- [The task]
Starting at the line below holding "This screenshot has width=524, height=362." and stopping at the line holding "You are a computer-use agent. The", print every line exactly, both ends included, and leave the rest out.

─── Input data ───

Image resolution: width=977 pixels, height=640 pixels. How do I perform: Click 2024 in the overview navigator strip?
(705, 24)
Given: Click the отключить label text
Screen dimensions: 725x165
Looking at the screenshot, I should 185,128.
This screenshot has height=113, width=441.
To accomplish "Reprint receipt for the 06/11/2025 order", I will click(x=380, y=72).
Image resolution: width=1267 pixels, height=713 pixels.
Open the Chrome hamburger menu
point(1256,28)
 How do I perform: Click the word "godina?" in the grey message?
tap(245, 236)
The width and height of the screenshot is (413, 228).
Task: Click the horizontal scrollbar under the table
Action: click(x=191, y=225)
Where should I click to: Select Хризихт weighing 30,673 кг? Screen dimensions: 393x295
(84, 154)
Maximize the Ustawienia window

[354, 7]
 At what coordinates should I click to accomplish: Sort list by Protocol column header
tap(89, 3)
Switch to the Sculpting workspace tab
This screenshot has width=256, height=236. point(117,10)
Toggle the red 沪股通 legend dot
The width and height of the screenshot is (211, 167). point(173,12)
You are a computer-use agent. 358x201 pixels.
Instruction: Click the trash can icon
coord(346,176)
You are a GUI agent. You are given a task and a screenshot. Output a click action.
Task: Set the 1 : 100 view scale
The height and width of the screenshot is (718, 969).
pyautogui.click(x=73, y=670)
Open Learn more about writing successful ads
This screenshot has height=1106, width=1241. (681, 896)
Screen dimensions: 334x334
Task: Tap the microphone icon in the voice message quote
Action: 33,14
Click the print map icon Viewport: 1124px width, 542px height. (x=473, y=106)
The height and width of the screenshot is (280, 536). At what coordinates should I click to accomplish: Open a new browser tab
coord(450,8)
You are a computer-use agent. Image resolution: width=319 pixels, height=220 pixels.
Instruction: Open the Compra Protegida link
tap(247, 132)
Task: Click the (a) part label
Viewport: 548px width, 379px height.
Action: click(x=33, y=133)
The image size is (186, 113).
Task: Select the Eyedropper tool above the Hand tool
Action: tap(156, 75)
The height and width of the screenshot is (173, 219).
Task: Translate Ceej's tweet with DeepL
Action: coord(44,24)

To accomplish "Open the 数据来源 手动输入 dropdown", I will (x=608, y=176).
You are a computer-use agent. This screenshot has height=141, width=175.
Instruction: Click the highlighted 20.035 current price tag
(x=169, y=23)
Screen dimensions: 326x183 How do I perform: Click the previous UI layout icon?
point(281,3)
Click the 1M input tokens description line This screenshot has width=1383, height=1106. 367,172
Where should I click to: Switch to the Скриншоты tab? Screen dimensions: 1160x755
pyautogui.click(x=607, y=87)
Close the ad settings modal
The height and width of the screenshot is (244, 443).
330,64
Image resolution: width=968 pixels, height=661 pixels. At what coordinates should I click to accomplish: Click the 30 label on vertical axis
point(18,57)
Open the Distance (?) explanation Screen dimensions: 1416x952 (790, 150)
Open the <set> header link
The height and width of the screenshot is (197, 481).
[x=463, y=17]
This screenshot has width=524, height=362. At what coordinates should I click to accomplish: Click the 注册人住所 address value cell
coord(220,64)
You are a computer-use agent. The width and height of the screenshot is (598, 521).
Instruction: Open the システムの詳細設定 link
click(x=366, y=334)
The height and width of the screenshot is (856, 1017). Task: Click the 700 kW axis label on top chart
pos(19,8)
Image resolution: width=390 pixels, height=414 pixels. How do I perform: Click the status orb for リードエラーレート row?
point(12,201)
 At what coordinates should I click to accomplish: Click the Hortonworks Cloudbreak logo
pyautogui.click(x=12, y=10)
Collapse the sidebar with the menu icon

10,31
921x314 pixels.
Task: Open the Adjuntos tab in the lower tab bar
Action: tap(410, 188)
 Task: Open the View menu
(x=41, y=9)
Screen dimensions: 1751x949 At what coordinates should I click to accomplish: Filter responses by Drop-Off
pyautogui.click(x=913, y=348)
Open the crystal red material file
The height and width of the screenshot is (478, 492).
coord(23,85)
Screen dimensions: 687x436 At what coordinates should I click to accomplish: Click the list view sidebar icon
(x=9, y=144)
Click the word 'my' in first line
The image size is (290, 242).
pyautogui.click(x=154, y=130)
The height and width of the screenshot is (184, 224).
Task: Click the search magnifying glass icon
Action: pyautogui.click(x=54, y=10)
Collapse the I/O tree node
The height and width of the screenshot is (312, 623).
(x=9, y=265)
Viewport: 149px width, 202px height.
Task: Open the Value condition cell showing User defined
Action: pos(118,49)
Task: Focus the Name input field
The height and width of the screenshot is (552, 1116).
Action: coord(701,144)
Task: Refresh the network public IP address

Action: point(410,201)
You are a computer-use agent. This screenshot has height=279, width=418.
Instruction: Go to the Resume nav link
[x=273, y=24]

───

- [Finished task]
This screenshot has width=524, height=362. At what coordinates should I click to accomplish: Click the 注册人住所 address value cell
coord(220,64)
You are a computer-use agent. The width and height of the screenshot is (598, 521).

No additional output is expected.